- [Exercise goal]
What follows is a block of records; reproduce all of it verbatim.

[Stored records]
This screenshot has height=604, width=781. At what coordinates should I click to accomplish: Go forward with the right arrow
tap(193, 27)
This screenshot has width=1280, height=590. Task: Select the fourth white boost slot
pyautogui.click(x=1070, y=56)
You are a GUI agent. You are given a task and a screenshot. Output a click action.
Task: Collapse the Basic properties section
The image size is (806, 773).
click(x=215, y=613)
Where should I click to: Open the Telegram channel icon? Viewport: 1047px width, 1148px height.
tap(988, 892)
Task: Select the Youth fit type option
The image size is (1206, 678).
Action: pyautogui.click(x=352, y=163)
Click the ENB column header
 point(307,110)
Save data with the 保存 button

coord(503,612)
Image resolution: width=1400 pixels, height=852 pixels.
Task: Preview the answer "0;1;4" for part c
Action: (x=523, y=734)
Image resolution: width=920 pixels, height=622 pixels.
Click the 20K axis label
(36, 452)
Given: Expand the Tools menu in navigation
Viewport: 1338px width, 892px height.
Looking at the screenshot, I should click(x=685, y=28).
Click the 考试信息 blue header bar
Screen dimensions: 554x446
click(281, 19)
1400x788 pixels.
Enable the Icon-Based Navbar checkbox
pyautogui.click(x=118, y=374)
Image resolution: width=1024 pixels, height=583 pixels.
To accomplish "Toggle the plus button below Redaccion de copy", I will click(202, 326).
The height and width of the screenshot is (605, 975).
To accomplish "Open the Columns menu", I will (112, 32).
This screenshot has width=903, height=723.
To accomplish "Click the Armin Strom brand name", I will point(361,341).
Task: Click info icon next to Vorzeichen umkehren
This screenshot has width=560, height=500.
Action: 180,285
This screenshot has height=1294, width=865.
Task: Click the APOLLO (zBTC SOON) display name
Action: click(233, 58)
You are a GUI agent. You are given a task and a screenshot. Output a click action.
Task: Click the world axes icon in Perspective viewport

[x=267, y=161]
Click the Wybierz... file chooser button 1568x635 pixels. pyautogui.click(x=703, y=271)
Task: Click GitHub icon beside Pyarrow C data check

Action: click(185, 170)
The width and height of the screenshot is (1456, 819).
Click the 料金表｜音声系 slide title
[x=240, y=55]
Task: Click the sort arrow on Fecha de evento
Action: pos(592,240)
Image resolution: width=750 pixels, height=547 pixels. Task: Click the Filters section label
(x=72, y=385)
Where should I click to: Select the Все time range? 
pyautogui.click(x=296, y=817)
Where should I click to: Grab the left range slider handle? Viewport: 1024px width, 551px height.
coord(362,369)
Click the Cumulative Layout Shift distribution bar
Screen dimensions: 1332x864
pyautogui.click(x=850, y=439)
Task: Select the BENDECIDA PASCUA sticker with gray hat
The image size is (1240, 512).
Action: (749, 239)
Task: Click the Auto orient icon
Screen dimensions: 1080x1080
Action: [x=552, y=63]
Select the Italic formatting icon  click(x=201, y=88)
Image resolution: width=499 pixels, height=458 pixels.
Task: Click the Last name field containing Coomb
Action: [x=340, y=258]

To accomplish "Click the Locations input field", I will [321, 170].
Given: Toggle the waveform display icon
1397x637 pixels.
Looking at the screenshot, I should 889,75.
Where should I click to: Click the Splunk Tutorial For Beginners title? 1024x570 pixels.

- [Problem solution]
This screenshot has height=604, width=781. At what coordinates should I click to accomplish: Go forward with the right arrow
tap(193, 27)
This screenshot has width=1280, height=590. Task: Select the fourth white boost slot
pyautogui.click(x=1070, y=56)
You are a GUI agent. You are given a task and a screenshot. Output a click action.
Task: Collapse the Basic properties section
The image size is (806, 773).
click(x=215, y=613)
Where should I click to: Open the Telegram channel icon? Viewport: 1047px width, 1148px height.
tap(988, 892)
Task: Select the Youth fit type option
The image size is (1206, 678).
Action: pyautogui.click(x=352, y=163)
Click the ENB column header
 point(307,110)
Save data with the 保存 button

coord(503,612)
Image resolution: width=1400 pixels, height=852 pixels.
Task: Preview the answer "0;1;4" for part c
Action: (x=523, y=734)
Image resolution: width=920 pixels, height=622 pixels.
Click the 20K axis label
(36, 452)
Given: Expand the Tools menu in navigation
Viewport: 1338px width, 892px height.
Looking at the screenshot, I should click(x=685, y=28).
Click the 考试信息 blue header bar
Screen dimensions: 554x446
click(281, 19)
1400x788 pixels.
Enable the Icon-Based Navbar checkbox
pyautogui.click(x=118, y=374)
Image resolution: width=1024 pixels, height=583 pixels.
To accomplish "Toggle the plus button below Redaccion de copy", I will click(202, 326).
The height and width of the screenshot is (605, 975).
To accomplish "Open the Columns menu", I will (112, 32).
This screenshot has width=903, height=723.
To accomplish "Click the Armin Strom brand name", I will point(361,341).
Task: Click info icon next to Vorzeichen umkehren
This screenshot has width=560, height=500.
Action: 180,285
This screenshot has height=1294, width=865.
Task: Click the APOLLO (zBTC SOON) display name
Action: click(233, 58)
You are a GUI agent. You are given a task and a screenshot. Output a click action.
Task: Click the world axes icon in Perspective viewport

[x=267, y=161]
Click the Wybierz... file chooser button 1568x635 pixels. pyautogui.click(x=703, y=271)
Task: Click GitHub icon beside Pyarrow C data check

Action: click(185, 170)
The width and height of the screenshot is (1456, 819).
Click the 料金表｜音声系 slide title
[x=240, y=55]
Task: Click the sort arrow on Fecha de evento
Action: pos(592,240)
Image resolution: width=750 pixels, height=547 pixels. Task: Click the Filters section label
(x=72, y=385)
Where should I click to: Select the Все time range? 
pyautogui.click(x=296, y=817)
Where should I click to: Grab the left range slider handle? Viewport: 1024px width, 551px height.
coord(362,369)
Click the Cumulative Layout Shift distribution bar
Screen dimensions: 1332x864
pyautogui.click(x=850, y=439)
Task: Select the BENDECIDA PASCUA sticker with gray hat
The image size is (1240, 512).
Action: (749, 239)
Task: Click the Auto orient icon
Screen dimensions: 1080x1080
Action: [x=552, y=63]
Select the Italic formatting icon  click(x=201, y=88)
Image resolution: width=499 pixels, height=458 pixels.
Task: Click the Last name field containing Coomb
Action: [x=340, y=258]

To accomplish "Click the Locations input field", I will [321, 170].
Given: Toggle the waveform display icon
1397x637 pixels.
Looking at the screenshot, I should 889,75.
Where should I click to: Click the Splunk Tutorial For Beginners title? 1024x570 pixels.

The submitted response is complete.